This page is no longer actively maintained. (Pardon?)
This article tries to act as an introduction to the climate in which Soviet-Russian cameras were produced, and to explain how some of their commonly known traits, such as their ruggedness, simplicity and old-fashioned engineering, were a product of the system in which they were produced. I want to provide a backdrop against which to judge them, and maybe also show why I find them fascinating to collect. My view of the Soviet-Russian economical system is very much based on the simplified form in which I learnt it in high school, and also by the popular view of the Soviet-Russian economy, which probably isn't very accurate in the details. Perhaps this article also isn't very true to the details, but I hope it gets the main idea across.
After the Revolution of November 1917, one of the projects the Communist government undertook in Russia was collectivisation.

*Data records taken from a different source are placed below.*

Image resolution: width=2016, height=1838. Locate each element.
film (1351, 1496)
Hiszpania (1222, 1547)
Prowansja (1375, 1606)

Another was industrialisation. Both aimed to form Russia from a feudal state into a modern country that could compete with other developed nations. A new economic principle was also introduced, that of the 'plan market'. It's this principle that governed a lot of everyday life in the Soviet Union and also a lot of characteristics of Soviet cameras. Basically an alternative to the free market system of the west, it prescribed a top-down economy.
In western countries, the approach was bottom-up: in a free-market arena set up and controlled by the government, manufacturers competed for the customer's favor. The strength of the free market system is that it encourages competition and natural selection: cricital consumers winnow out those manufacturers that produce inferior or overpriced goods, and reward those that innovate. The theoretical result is cheap and superior products. In practice the 'superior' part is not always as true, and the system tends to lead to overproduction and -consumption.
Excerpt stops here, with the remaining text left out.